AUFGABE A
Wiederholen Sie aus den Datensätzen unten wortgetreu alles von der Zeile mit „You are a GUI“ bis hinunter zur Zeile mit „Looking at the“, beide Zeilen eingeschlossen. Lassen Sie die Bilder in Ihrer Antwort weg.

VORLIEGENDER TEXT

Von der Abfolge bekamen wir erstmal das aktuelle Album zu hören und zwar von vorne bis hinten und genau in der Reihenfolge, wie auf dem Album. Das mag für den Hörer erstmal etwas langweilig sein und die Künstlerin beraubt sich selbst der Möglichkeit, Varianten für den Live-Einsatz zu zeigen. Aber abwegig finde ich das dennoch nicht, schliesslich hat sie sich ne Menge Gedanken um die Reihenfolge der Songs gemacht. Da wir ja alle sitzen und man daher eh nur wenig sehen kann, kommen wir dadurch in den ungewohnten Genuss, eine aktuelle Platte anzuhören … aber eben in echt und ohne eventuelle Einbußen durch schlechte Pressungen (PJ Harvey Pressungen genießen nicht immer den besten Ruf, was ich persönlich sogar für einzelne Fälle bestätigen kann) und andere technische Wiedergabewidrigkeiten.

AUFGABE B
Beantworten Sie anhand des vorliegenden Textes:
(i) In welcher Reihenfolge wurde das aktuelle Album gespielt?
(ii) Warum kann man laut Text nur wenig sehen?
(iii) Welchen Ruf genießen PJ-Harvey-Pressungen laut Text?

QUELLDATEN
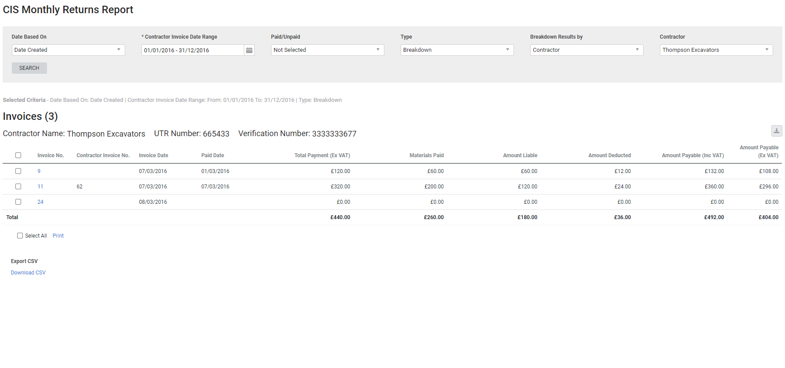Open invoice number 24 link
This screenshot has width=785, height=368.
40,202
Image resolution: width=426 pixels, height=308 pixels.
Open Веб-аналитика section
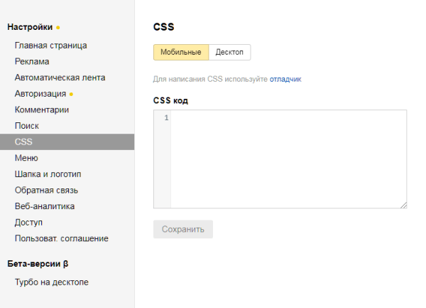pyautogui.click(x=44, y=206)
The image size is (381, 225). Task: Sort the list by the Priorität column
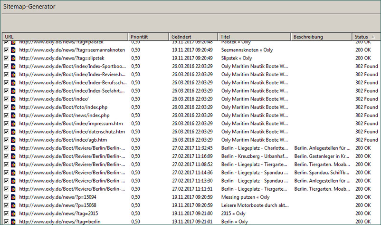tap(148, 37)
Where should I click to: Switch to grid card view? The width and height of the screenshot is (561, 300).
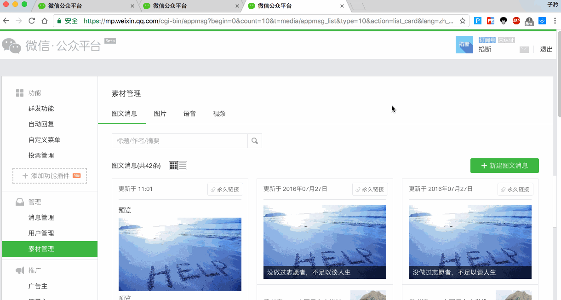click(173, 166)

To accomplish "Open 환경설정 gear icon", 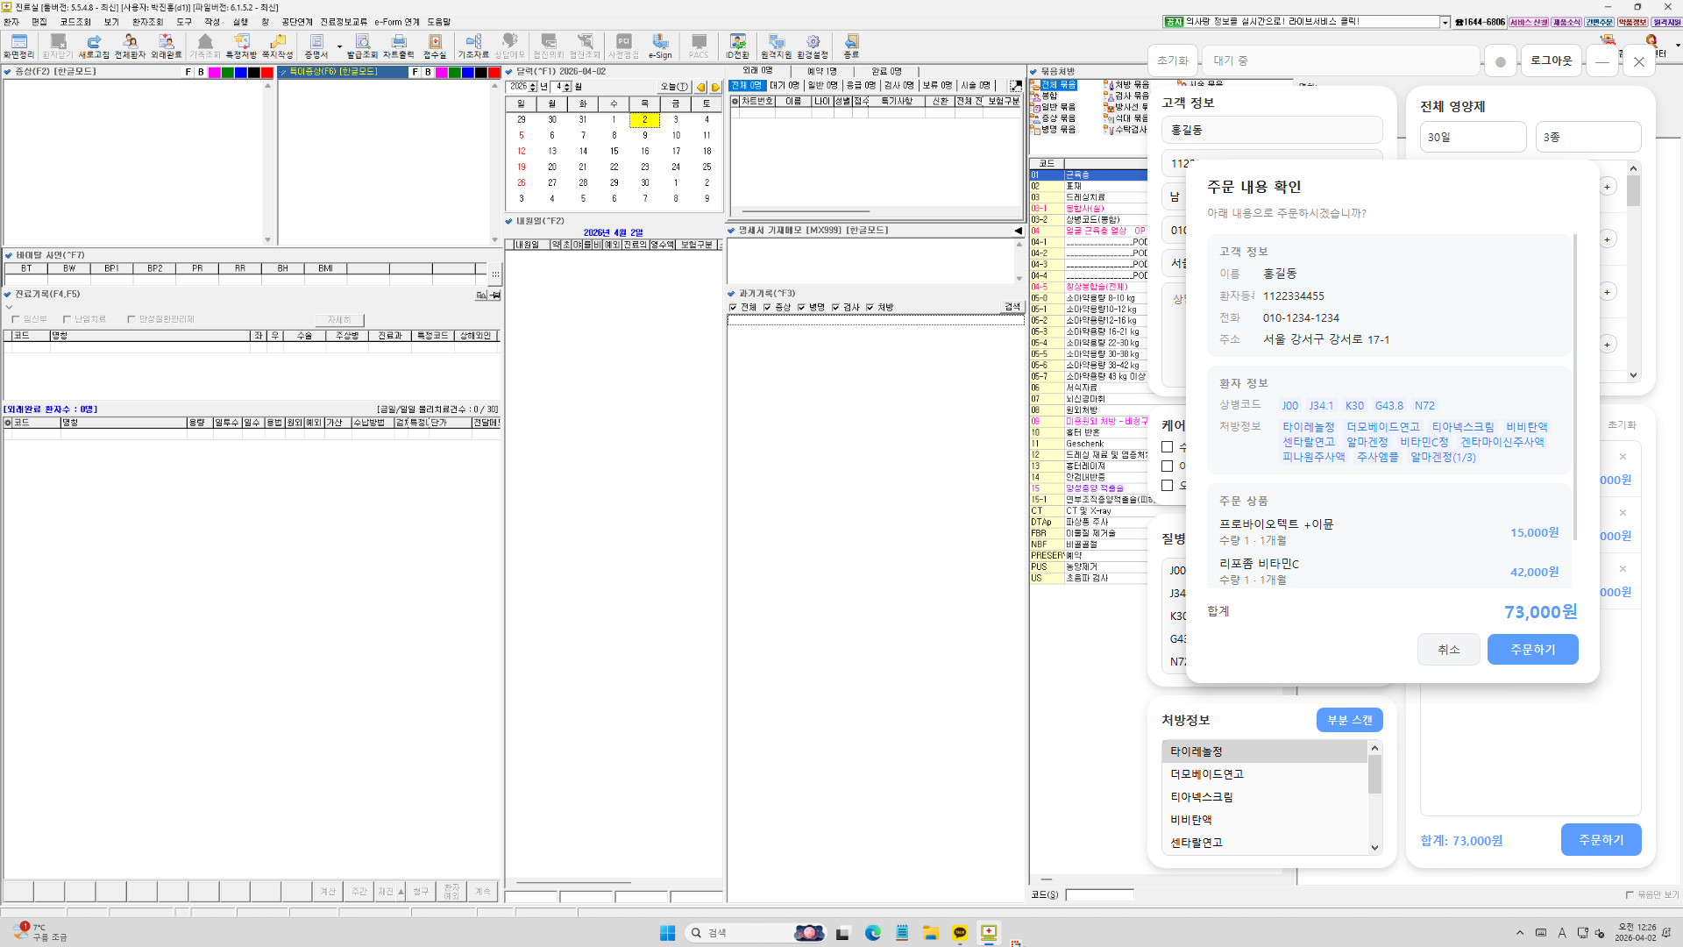I will point(813,46).
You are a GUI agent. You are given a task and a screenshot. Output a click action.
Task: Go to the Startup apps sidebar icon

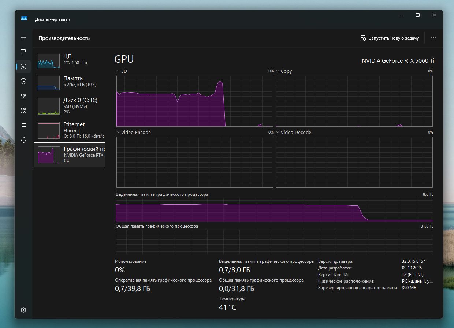pos(23,96)
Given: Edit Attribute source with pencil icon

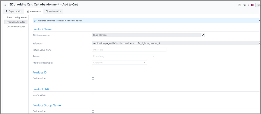Looking at the screenshot, I should [x=203, y=35].
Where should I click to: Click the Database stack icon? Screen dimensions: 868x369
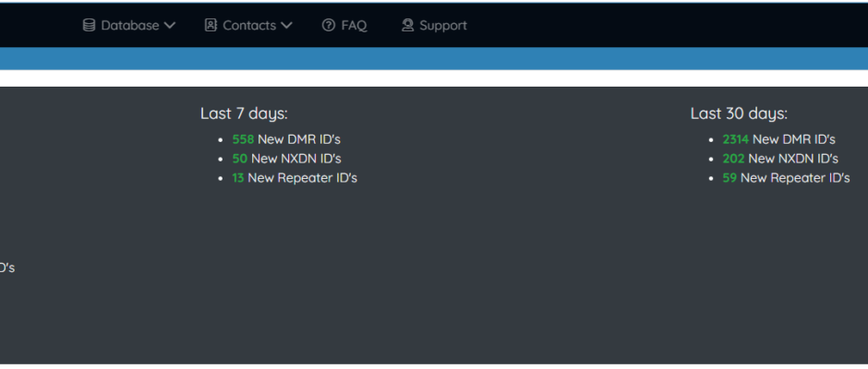click(x=89, y=26)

RICHTIGE ANTWORT A
You are a GUI agent. You are given a task and a screenshot. Output a click action.
Task: Go to the Startup apps sidebar icon

pos(23,96)
Given: Edit Attribute source with pencil icon

Looking at the screenshot, I should [x=203, y=35].

RICHTIGE ANTWORT B
(i) Von vorne bis hinten, genau in der Reihenfolge wie auf dem Album.
(ii) Weil alle sitzen.
(iii) Sie genießen nicht immer den besten Ruf.